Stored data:
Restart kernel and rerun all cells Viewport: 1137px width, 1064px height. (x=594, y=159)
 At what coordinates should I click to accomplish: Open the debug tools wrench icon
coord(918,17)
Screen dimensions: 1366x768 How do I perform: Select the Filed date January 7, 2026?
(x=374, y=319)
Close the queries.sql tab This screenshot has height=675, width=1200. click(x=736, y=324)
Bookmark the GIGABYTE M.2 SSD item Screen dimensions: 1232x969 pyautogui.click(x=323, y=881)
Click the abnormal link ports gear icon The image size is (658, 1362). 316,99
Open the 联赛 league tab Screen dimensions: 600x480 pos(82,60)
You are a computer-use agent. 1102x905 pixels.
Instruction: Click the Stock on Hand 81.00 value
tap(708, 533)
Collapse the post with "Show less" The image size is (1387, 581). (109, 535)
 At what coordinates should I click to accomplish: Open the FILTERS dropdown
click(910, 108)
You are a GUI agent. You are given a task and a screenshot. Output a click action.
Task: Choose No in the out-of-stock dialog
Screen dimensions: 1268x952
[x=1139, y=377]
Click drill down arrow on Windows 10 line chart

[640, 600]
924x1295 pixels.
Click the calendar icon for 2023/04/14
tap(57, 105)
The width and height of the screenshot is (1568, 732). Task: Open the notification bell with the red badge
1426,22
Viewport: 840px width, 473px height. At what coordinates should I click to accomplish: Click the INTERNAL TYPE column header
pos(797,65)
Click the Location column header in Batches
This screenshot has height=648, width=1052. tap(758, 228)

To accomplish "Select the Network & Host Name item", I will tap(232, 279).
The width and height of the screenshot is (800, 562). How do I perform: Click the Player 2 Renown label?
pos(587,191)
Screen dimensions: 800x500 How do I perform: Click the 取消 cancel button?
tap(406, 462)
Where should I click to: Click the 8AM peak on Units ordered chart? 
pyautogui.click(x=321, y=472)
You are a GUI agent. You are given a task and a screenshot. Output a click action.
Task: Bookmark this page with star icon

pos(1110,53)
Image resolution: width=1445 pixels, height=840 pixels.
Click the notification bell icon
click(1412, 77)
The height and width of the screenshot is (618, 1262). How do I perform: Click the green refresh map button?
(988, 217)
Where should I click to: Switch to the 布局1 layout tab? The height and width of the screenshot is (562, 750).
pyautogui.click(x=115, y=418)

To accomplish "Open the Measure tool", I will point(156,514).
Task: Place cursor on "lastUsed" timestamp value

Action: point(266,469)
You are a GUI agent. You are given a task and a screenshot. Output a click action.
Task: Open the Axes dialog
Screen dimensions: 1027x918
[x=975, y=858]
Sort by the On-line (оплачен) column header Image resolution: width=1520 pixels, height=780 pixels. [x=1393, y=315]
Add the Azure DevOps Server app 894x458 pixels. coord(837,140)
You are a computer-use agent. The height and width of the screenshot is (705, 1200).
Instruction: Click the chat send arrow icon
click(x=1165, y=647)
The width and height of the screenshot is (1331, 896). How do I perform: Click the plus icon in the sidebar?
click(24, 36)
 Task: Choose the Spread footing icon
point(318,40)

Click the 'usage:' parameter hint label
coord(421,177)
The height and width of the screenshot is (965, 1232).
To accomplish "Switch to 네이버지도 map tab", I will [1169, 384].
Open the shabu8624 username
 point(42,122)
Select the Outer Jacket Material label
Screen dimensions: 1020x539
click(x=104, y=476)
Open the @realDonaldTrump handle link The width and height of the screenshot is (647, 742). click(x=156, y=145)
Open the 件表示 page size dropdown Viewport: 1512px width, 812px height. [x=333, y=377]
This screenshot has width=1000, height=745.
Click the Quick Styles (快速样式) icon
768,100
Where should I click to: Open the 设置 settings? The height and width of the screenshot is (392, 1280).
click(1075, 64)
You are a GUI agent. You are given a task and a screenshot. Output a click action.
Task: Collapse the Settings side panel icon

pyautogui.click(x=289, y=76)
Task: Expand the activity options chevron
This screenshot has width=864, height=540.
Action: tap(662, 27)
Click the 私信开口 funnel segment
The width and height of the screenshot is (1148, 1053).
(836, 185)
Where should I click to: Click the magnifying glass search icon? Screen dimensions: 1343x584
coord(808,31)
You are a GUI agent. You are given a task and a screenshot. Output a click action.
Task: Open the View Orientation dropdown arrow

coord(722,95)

### THE PROBLEM
Look through the entries above and find each line where the word "computer" occurs; copy those lines.

### THE ANSWER
You are a computer-use agent. 1102x905 pixels.
You are a computer-use agent. The height and width of the screenshot is (705, 1200).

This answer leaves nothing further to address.